Monday, Oct. 07, 1957
Looking Eastward
Having in his first two terms made peace and joined as partner with his Western neighbors, West German Chancellor Konrad Adenauer last week turned his eyes eastward. The time had come, he told his advisers, to improve West Germany's relations with Eastern Europe, and the object most on his mind was Poland. Just 18 years ago the September invasion of the Polish republic by Nazi panzers set off World War II.
Well aware that Poland now wants to shuck off Soviet domination, that all of Eastern Europe is in ferment, and that anything any Western nation can do to help break the Soviet grip would help, the old Chancellor set out with realistic caution. He wanted more trade with Poland, hoping that from this mutually advantageous first step diplomatic relations might follow. As a beginning, he would like to send a trade mission to Warsaw headed not by a trader but by a political figure.
The chief sticking point in Polish-German relations is the German claim to its former territories east of the Oder and Neisse Rivers, a territory about the size of Virginia. It was handed to Poland by the victorious Allies as compensation for the Polish territory seized by Russians. Adenauer has often promised that Germany would never use force to regain these lost territories; last week he went further. In a CBS interview he said that he could foresee the day when, in a United Europe, boundaries would be of less importance than they are today. In effect, Germany was not pressing for its old lands.

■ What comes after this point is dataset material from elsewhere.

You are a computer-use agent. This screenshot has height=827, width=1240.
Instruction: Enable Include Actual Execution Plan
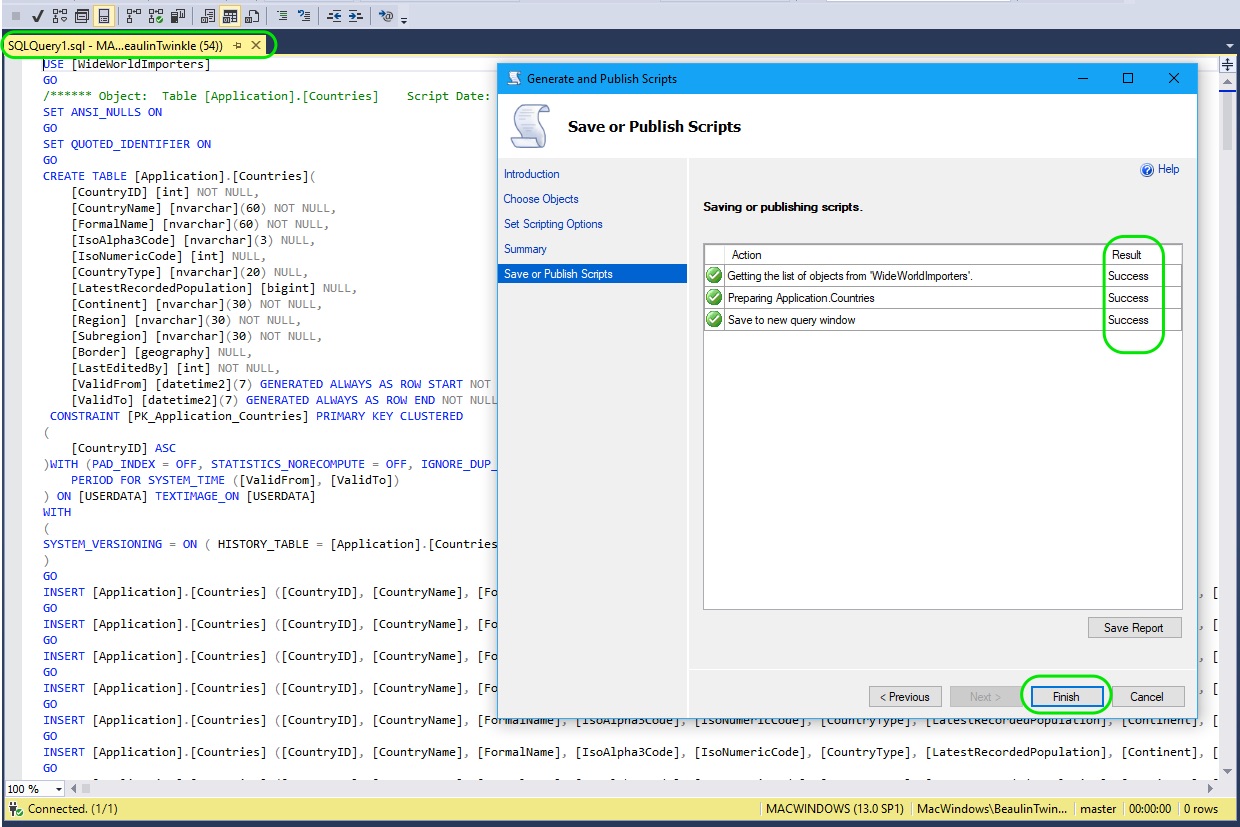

But, already aware of Adenauer's delicate probing, Poland's Wladyslaw Gomulka replied with quick and indelicate firmness. Said he: "The Western territories are a matter of life and death to Poland, and every Pole is aware of this. If anybody raises the problem of changing our Western frontiers, there is only one alternative --that of war." Gomulka's bellicosity may only be an opening gambit in a lengthy bargaining, but it is also in character with Communist Gomulka's concern these days to show Moscow that he is making no deals behind its back.
Gomulka undoubtedly realizes that if there were no longer a threat to Poland's borders by German "militarists," Russia would have lost its official excuse for keeping its troops in Poland. That should make it worthwhile for both Germany and Poland to get together.